● Raw data
************
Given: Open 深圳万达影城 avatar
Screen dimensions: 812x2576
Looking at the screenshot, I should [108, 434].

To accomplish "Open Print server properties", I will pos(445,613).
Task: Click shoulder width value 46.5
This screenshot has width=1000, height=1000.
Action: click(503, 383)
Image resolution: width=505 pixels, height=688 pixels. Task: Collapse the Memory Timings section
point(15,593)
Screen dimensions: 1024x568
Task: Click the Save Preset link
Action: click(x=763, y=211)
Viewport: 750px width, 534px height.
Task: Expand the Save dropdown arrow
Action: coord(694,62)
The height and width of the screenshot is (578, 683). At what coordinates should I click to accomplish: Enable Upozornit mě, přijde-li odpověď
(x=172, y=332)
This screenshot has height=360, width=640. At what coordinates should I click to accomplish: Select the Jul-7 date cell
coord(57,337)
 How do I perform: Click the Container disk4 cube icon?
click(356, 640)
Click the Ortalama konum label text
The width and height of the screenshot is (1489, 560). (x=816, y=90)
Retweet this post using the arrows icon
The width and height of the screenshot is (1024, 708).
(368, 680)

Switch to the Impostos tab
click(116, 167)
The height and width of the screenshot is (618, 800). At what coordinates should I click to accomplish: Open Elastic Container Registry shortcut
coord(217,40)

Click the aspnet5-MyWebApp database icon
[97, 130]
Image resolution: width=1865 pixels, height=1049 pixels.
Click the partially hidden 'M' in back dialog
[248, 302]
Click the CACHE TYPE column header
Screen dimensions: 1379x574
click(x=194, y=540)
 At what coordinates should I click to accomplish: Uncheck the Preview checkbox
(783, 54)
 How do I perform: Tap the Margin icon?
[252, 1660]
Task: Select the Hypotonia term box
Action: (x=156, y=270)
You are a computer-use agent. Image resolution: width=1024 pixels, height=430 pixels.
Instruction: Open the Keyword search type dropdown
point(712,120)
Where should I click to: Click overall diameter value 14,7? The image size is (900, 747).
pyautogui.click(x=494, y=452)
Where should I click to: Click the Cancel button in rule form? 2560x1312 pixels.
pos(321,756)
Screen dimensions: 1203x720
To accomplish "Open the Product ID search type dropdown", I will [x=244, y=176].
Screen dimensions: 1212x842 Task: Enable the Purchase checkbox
************
● Work instructions
Every record needs to be reproduced exactly, with none skipped.

● Answer for this exercise
Given: Open 深圳万达影城 avatar
Screen dimensions: 812x2576
Looking at the screenshot, I should [108, 434].

To accomplish "Open Print server properties", I will pos(445,613).
Task: Click shoulder width value 46.5
This screenshot has width=1000, height=1000.
Action: click(503, 383)
Image resolution: width=505 pixels, height=688 pixels. Task: Collapse the Memory Timings section
point(15,593)
Screen dimensions: 1024x568
Task: Click the Save Preset link
Action: click(x=763, y=211)
Viewport: 750px width, 534px height.
Task: Expand the Save dropdown arrow
Action: coord(694,62)
The height and width of the screenshot is (578, 683). At what coordinates should I click to accomplish: Enable Upozornit mě, přijde-li odpověď
(x=172, y=332)
This screenshot has height=360, width=640. At what coordinates should I click to accomplish: Select the Jul-7 date cell
coord(57,337)
 How do I perform: Click the Container disk4 cube icon?
click(356, 640)
Click the Ortalama konum label text
The width and height of the screenshot is (1489, 560). (x=816, y=90)
Retweet this post using the arrows icon
The width and height of the screenshot is (1024, 708).
(368, 680)

Switch to the Impostos tab
click(116, 167)
The height and width of the screenshot is (618, 800). At what coordinates should I click to accomplish: Open Elastic Container Registry shortcut
coord(217,40)

Click the aspnet5-MyWebApp database icon
[97, 130]
Image resolution: width=1865 pixels, height=1049 pixels.
Click the partially hidden 'M' in back dialog
[248, 302]
Click the CACHE TYPE column header
Screen dimensions: 1379x574
click(x=194, y=540)
 At what coordinates should I click to accomplish: Uncheck the Preview checkbox
(783, 54)
 How do I perform: Tap the Margin icon?
[252, 1660]
Task: Select the Hypotonia term box
Action: (x=156, y=270)
You are a computer-use agent. Image resolution: width=1024 pixels, height=430 pixels.
Instruction: Open the Keyword search type dropdown
point(712,120)
Where should I click to: Click overall diameter value 14,7? The image size is (900, 747).
pyautogui.click(x=494, y=452)
Where should I click to: Click the Cancel button in rule form? 2560x1312 pixels.
pos(321,756)
Screen dimensions: 1203x720
To accomplish "Open the Product ID search type dropdown", I will [x=244, y=176].
Screen dimensions: 1212x842 Task: Enable the Purchase checkbox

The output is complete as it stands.